DIRECTIONS FOR THIS TASK:
What you return should be every record, retyped without a single change.

BEGIN

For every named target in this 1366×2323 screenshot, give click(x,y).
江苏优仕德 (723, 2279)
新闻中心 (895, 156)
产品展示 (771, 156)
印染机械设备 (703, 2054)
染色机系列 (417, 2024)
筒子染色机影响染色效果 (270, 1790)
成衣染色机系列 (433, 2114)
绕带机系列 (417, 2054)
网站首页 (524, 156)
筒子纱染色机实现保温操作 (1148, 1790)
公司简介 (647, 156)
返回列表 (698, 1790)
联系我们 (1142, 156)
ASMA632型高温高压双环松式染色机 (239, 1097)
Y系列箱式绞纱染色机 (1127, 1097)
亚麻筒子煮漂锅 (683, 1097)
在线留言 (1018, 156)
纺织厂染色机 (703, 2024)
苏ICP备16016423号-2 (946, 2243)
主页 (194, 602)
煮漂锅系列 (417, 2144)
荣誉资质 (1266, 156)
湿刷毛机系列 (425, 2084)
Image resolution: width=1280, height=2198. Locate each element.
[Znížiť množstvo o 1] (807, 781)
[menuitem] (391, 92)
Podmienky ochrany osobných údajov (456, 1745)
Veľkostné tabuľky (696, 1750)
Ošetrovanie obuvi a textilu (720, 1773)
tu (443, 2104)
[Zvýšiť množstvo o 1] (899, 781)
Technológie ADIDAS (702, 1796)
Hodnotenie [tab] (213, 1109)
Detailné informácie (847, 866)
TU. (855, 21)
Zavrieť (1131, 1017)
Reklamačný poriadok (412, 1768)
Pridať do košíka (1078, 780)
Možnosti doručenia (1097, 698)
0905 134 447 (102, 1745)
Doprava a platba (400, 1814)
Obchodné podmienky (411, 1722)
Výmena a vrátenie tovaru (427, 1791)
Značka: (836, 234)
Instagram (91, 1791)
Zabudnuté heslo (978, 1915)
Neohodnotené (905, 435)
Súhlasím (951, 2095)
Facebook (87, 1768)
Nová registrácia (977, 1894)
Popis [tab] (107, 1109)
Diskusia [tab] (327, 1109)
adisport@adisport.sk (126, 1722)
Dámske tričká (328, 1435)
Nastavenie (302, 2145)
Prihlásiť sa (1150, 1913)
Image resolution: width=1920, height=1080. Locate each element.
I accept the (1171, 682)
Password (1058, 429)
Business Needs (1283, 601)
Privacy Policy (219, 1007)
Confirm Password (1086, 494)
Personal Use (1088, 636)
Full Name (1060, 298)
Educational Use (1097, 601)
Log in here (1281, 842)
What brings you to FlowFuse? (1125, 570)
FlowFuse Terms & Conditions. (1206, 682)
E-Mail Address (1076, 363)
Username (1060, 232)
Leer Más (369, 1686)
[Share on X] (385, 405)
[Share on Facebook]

END

YOUR SOLUTION:
For every named target in this 1366×2323 screenshot, give click(x,y).
江苏优仕德 (723, 2279)
新闻中心 (895, 156)
产品展示 (771, 156)
印染机械设备 (703, 2054)
染色机系列 (417, 2024)
筒子染色机影响染色效果 (270, 1790)
成衣染色机系列 (433, 2114)
绕带机系列 (417, 2054)
网站首页 (524, 156)
筒子纱染色机实现保温操作 (1148, 1790)
公司简介 (647, 156)
返回列表 (698, 1790)
联系我们 (1142, 156)
ASMA632型高温高压双环松式染色机 (239, 1097)
Y系列箱式绞纱染色机 (1127, 1097)
亚麻筒子煮漂锅 (683, 1097)
在线留言 (1018, 156)
纺织厂染色机 (703, 2024)
苏ICP备16016423号-2 (946, 2243)
主页 (194, 602)
煮漂锅系列 (417, 2144)
荣誉资质 (1266, 156)
湿刷毛机系列 (425, 2084)
Image resolution: width=1280, height=2198. Locate each element.
[Znížiť množstvo o 1] (807, 781)
[menuitem] (391, 92)
Podmienky ochrany osobných údajov (456, 1745)
Veľkostné tabuľky (696, 1750)
Ošetrovanie obuvi a textilu (720, 1773)
tu (443, 2104)
[Zvýšiť množstvo o 1] (899, 781)
Technológie ADIDAS (702, 1796)
Hodnotenie [tab] (213, 1109)
Detailné informácie (847, 866)
TU. (855, 21)
Zavrieť (1131, 1017)
Reklamačný poriadok (412, 1768)
Pridať do košíka (1078, 780)
Možnosti doručenia (1097, 698)
0905 134 447 (102, 1745)
Doprava a platba (400, 1814)
Obchodné podmienky (411, 1722)
Výmena a vrátenie tovaru (427, 1791)
Značka: (836, 234)
Instagram (91, 1791)
Zabudnuté heslo (978, 1915)
Neohodnotené (905, 435)
Súhlasím (951, 2095)
Facebook (87, 1768)
Nová registrácia (977, 1894)
Popis [tab] (107, 1109)
Diskusia [tab] (327, 1109)
adisport@adisport.sk (126, 1722)
Dámske tričká (328, 1435)
Nastavenie (302, 2145)
Prihlásiť sa (1150, 1913)
Image resolution: width=1920, height=1080. Locate each element.
I accept the (1171, 682)
Password (1058, 429)
Business Needs (1283, 601)
Privacy Policy (219, 1007)
Confirm Password (1086, 494)
Personal Use (1088, 636)
Full Name (1060, 298)
Educational Use (1097, 601)
Log in here (1281, 842)
What brings you to FlowFuse? (1125, 570)
FlowFuse Terms & Conditions. (1206, 682)
E-Mail Address (1076, 363)
Username (1060, 232)
Leer Más (369, 1686)
[Share on X] (385, 405)
[Share on Facebook]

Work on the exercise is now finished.